Collected data:
┌──
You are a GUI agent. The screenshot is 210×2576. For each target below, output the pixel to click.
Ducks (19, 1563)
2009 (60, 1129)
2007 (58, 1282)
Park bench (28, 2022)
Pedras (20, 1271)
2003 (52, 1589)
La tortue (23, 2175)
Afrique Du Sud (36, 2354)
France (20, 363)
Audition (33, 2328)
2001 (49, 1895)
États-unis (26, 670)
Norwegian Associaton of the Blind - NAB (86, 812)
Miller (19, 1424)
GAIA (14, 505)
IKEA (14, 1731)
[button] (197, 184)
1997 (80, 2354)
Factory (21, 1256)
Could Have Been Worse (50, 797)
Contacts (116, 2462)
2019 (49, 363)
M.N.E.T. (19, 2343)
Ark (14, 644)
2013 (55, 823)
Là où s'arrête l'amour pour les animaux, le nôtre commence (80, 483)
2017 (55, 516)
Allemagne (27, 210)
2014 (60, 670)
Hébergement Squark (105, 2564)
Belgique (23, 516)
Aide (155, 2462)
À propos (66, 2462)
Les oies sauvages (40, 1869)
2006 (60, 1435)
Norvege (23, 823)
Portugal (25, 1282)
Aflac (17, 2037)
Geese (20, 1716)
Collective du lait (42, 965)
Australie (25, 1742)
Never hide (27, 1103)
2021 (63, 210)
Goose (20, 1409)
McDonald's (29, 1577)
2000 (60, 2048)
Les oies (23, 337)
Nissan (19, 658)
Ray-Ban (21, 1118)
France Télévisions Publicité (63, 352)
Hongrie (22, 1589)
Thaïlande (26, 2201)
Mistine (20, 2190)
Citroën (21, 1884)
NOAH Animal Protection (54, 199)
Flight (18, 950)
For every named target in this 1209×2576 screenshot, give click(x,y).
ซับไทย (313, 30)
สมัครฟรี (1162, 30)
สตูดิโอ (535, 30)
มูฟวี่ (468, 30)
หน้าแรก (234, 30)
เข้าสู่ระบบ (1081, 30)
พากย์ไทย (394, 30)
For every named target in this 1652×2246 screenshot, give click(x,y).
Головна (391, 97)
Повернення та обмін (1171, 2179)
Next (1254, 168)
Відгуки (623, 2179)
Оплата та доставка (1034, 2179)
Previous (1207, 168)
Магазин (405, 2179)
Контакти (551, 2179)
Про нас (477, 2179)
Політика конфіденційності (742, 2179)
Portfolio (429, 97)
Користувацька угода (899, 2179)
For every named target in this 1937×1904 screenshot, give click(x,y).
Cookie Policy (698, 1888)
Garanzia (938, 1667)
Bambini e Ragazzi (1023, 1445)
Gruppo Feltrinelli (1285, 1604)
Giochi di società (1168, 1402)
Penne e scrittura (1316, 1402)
└──
Find and copy each line above holding "give".

For every named target in this 1209×2576 screenshot, give click(x,y).
For every named target in this 1652×2246 screenshot, give click(x,y).
For every named target in this 1937×1904 screenshot, give click(x,y).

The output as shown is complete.